08 octobre 2009

Une parole perdue, puis retrouvée.

Aujourd'hui, j'aurais voulu pouvoir dire à ceux qui ne savent pas qu'ils m'occupent et existent plus encore que les autres à mes yeux combien, parlant d'un livre, c'est à eux que je parle.
J'aurais voulu pouvoir dire à ce jeune homme encore mal dans son corps, ce jeune homme toujours seul qui longe les murs, ce jeune homme dont le silence me dit beaucoup surtout depuis que je l'ai lu, qu'il est là dans ma tête quand je parle de la distance au monde que la littérature essaie de penser.
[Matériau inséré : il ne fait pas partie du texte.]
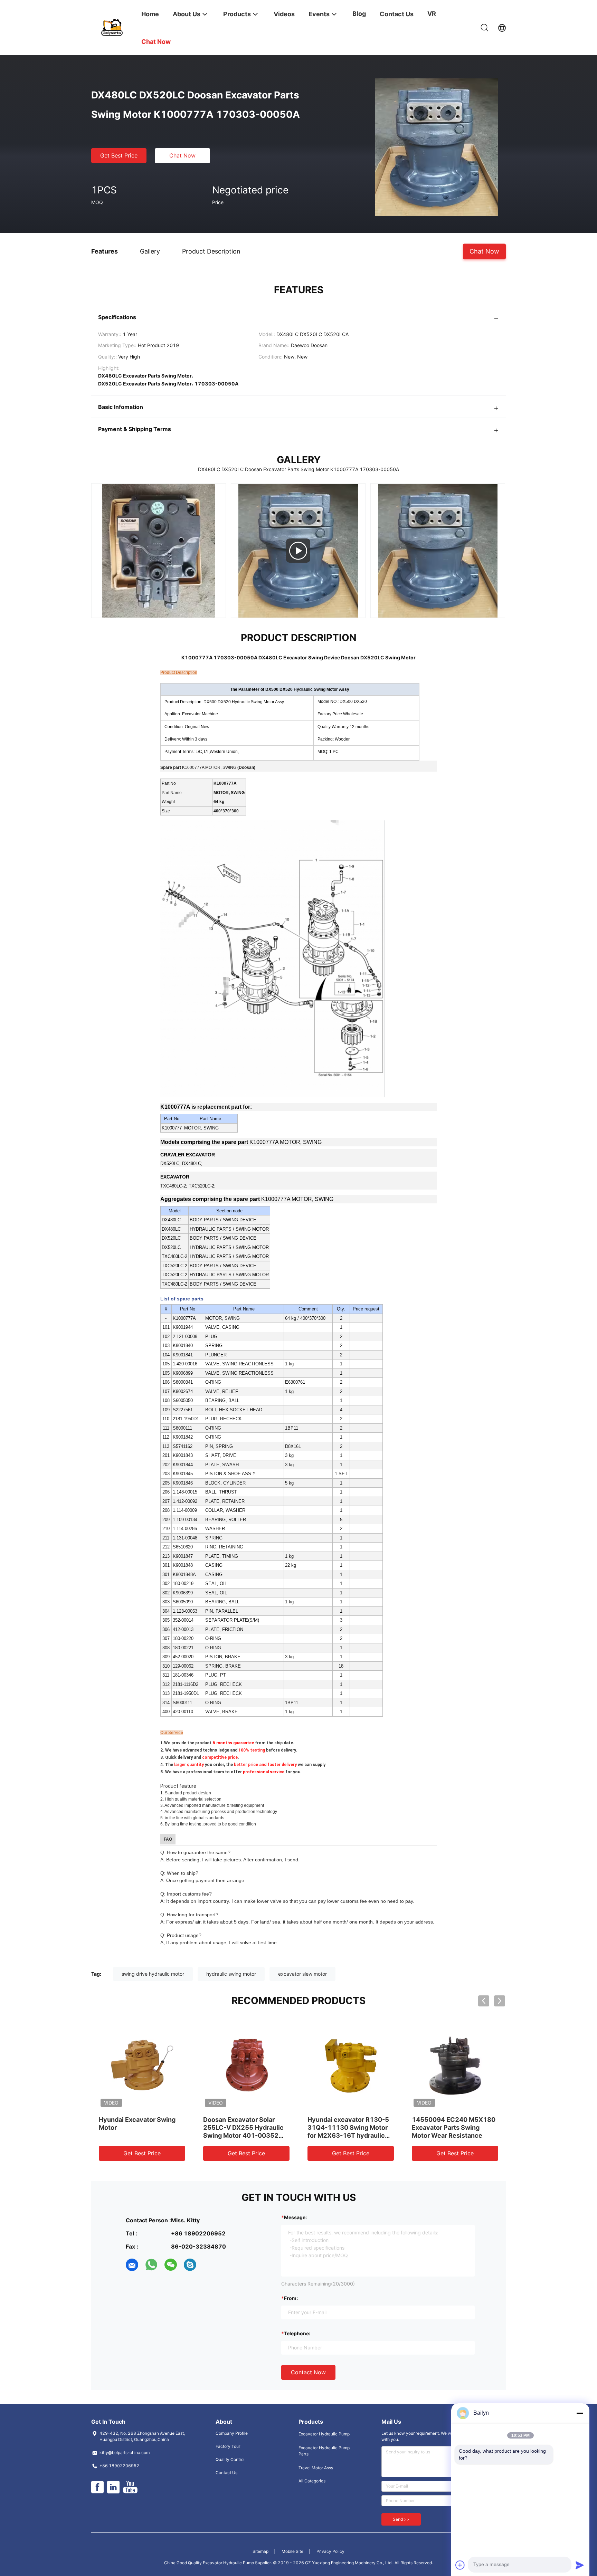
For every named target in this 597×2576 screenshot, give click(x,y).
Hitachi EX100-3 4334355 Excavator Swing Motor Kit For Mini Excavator (347, 2127)
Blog (359, 13)
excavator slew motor (302, 1974)
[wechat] (170, 2265)
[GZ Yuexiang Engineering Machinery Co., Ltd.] (112, 27)
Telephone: (297, 2333)
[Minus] (580, 2413)
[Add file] (460, 2565)
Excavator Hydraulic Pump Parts (324, 2450)
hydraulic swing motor (231, 1974)
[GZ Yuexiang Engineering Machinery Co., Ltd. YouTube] (130, 2487)
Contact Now (308, 2372)
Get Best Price (119, 155)
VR (431, 13)
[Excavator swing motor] (158, 550)
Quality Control (230, 2459)
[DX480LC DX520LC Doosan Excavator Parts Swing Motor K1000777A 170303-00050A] (436, 147)
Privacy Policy (330, 2551)
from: (291, 2298)
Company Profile (232, 2433)
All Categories (311, 2480)
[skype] (190, 2265)
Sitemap (260, 2551)
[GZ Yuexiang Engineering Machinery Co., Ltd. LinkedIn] (113, 2487)
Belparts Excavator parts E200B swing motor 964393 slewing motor (454, 2127)
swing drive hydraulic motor (153, 1974)
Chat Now (182, 155)
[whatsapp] (151, 2265)
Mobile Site (292, 2551)
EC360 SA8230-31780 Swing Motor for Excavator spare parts (139, 2127)
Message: (295, 2217)
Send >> (401, 2519)
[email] (132, 2265)
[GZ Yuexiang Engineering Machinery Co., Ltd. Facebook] (97, 2487)
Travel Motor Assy (315, 2467)
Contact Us (226, 2472)
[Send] (579, 2565)
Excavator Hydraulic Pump (324, 2433)
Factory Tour (228, 2446)
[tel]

J'aurais voulu pouvoir dire à cette jeune mère jamais vraiment souriante mais jamais vraiment triste, toujours un peu absente et pourtant si assoiffée de réussite, que c'est son admirable coeur éparpillé qui est partout chez Ducharme, Godbout ou Saint-Denys Garneau. J'aurais voulu pouvoir parler non pas aux forts qui rigolent et pensent comprendre, mais aux autres, effacés, qui ne disent mot et comprennent.
Mais pour moi enseigner, et enseigner une oeuvre particulièrement, c'est accepter que le don que je fais ne soit pas reçu par tout le monde également. Et que même généreuse, je ne sois pas équitable.
La parole est un exercice d'humilité qui me rappelle sans cesse mon idéal : ce que je lance peut atterrir pas plus loin que sur le premier pupitre qui me fait face, mais il y a un risque que celui qui ne l'attendait pas, tout au fond de la classe, l'ait vu tomber. Et ça suffit à me donner la force de continuer.

3 commentaires:

Maxime Boisvert a dit…

Très juste. Très sage. Admirable. Tu m'apprendras quand viendra mon tour d'enseigner, ok?

J. a dit…

Hé hé...!

Mais non, bien sûr. Les meilleurs moments dans l'enseignement sont ceux où l'on apprend soi-même, devant autrui, ce que veut dire enseigner pour nous. Il faut être aussi son propre professeur ! :-)

Maxime Boisvert a dit…

Encore juste!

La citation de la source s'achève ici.